_Source text_.
- - - - - - -
The Nepal Government did an inquiry last summer and found some problems and promised changes, but as usual nothing of substance has occurred. Some of the longtime evacuation companies feel this is not a big issue due to their professional approach and will continue to serve their clients.
But, this is an emerging story that warrants keeping an eye on. If you are trekking or climbing Everest, or anywhere in Nepal this spring, double and triple check with your evacuation company that your guide is not on a “bad” list otherwise you may end up on the hook for thousands of dollars even if you really needed that chopper flight out.
My best to all the climbers regardless of your guide, or route. Climb Safe, be aware, be smart and get back home to the people who love you.
Memories are Everything
if only I was 17 again,I would be up that mountain. My cousin died on annapurna many years ago and I have always felt the pull that those mountain had on him. LUCK to all this year, go high, go safe.
I’ve been following your blog for years and look forward to this seasons reports!
Alan – as always, great posts on the blog about the climbing season on Everest and I can’t wait to read more as the season progresses. I feel that the Everest crowds will continue to grow and grow until something bad happens that makes Nepal and/or China change their rules for obtaining a permit to climb. I know a lot of the “western” guides have prerequisite before you can apply or climb Everest, however, on your trips to the mountain, did you see the lack of qualified climbers either in your group or other groups? I’m just wondering if the almighty dollar is being put in front of safety of the climbers (including the safety of those with experience but might be put into a bad situation by those around them that have no clue about what they are doing). Interested to hear your take.
This is probably the most common concern these days – unqualified “guides” with inexperienced clients. Yes, I’ve seen examples over the years (since 2002) and it’s certainly true that you can find a “guide” that will happily take your money – on both sides. However, I think its overblown to characterize the majority of clients aka members, guides, Sherpas, Tibetans in these categories. The Chinese are tightening their rules but I doubt Nepal ever will because they need the money generated from tourism, unlike China whose motivation seems to be around reputation (I assume)
Thanks Alan – always great to hear your opinion and thoughts on Everest and mountaineering!
- - - - - - -
_Raw records_.
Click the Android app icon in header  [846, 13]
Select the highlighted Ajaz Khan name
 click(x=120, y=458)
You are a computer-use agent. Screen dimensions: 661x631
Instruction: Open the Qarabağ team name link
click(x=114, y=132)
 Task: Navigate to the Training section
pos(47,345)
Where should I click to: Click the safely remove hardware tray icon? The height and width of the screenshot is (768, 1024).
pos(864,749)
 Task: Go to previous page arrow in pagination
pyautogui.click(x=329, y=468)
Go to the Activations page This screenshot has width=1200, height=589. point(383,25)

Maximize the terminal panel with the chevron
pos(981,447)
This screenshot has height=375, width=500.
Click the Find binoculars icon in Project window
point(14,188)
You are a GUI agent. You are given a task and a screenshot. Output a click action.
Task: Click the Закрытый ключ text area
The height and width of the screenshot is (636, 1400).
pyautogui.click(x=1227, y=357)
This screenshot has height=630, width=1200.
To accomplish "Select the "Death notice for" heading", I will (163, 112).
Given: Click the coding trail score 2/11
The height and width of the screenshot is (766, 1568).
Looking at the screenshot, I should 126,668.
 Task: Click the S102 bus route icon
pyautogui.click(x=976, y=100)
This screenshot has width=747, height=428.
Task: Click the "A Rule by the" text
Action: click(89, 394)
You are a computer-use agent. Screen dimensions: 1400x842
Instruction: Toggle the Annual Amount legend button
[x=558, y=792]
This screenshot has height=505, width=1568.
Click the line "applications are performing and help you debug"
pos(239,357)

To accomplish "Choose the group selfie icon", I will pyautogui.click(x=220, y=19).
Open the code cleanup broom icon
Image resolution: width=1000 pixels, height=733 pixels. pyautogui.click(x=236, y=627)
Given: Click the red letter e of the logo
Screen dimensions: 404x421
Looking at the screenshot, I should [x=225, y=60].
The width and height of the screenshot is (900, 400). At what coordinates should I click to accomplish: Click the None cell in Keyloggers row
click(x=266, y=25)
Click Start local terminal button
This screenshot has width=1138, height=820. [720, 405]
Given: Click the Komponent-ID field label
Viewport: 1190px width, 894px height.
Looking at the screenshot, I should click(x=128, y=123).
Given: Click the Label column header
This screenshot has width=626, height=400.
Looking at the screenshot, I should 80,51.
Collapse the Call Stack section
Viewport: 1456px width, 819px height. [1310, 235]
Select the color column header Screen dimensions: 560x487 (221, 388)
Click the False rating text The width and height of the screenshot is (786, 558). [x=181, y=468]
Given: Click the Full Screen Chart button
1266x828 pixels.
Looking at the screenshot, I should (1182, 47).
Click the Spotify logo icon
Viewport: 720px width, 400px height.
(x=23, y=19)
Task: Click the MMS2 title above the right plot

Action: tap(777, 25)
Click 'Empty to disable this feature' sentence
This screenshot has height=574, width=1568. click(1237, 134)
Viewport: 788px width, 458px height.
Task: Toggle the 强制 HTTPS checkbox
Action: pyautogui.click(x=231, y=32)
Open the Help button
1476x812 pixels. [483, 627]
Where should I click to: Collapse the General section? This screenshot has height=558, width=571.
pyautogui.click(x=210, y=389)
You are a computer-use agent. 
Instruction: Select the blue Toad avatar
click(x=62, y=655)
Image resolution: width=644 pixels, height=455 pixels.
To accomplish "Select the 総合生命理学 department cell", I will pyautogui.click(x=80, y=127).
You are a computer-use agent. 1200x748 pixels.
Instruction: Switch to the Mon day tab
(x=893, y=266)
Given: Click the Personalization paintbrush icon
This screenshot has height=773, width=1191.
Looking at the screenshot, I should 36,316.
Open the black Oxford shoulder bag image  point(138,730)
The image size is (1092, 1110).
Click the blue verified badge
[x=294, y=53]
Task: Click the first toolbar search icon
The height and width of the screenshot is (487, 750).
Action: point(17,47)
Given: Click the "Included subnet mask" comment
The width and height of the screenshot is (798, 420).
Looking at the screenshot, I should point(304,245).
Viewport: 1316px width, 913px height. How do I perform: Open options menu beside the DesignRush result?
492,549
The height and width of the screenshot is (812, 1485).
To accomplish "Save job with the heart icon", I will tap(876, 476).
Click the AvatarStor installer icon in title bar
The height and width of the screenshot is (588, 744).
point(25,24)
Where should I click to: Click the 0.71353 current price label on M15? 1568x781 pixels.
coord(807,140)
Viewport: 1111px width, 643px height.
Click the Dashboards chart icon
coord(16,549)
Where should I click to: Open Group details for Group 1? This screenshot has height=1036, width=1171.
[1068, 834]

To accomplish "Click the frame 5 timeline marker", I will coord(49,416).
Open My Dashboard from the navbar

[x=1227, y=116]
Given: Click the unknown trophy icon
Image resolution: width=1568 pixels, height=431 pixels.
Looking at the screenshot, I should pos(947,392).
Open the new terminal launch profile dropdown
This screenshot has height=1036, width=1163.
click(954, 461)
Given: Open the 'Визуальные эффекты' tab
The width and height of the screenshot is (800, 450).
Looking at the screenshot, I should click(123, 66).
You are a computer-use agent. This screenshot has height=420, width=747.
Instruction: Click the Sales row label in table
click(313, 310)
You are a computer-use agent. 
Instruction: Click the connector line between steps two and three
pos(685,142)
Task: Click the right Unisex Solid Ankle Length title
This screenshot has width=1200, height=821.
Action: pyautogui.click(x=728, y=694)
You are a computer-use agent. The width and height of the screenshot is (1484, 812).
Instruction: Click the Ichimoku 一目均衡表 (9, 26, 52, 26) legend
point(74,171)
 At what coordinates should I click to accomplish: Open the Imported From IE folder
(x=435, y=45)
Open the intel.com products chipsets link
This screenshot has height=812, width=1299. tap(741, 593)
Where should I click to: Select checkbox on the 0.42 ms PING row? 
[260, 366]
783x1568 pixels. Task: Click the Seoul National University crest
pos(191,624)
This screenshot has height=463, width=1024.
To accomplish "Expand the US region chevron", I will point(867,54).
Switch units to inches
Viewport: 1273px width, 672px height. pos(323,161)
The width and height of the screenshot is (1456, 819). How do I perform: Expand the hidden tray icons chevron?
- - - - - - -
_Short exercise A_.
In the Everest blog excerpt, since what year has the reply's author seen examples of unqualified guides?
_Short exercise B_.
Reproduce the stretch of the Everest blog excerpt from "My best to all" through "this seasons reports!".
The records come from a separate source.

_Task answer A_.
Since 2002.

_Task answer B_.
My best to all the climbers regardless of your guide, or route. Climb Safe, be aware, be smart and get back home to the people who love you.
Memories are Everything
if only I was 17 again,I would be up that mountain. My cousin died on annapurna many years ago and I have always felt the pull that those mountain had on him. LUCK to all this year, go high, go safe.
I’ve been following your blog for years and look forward to this seasons reports!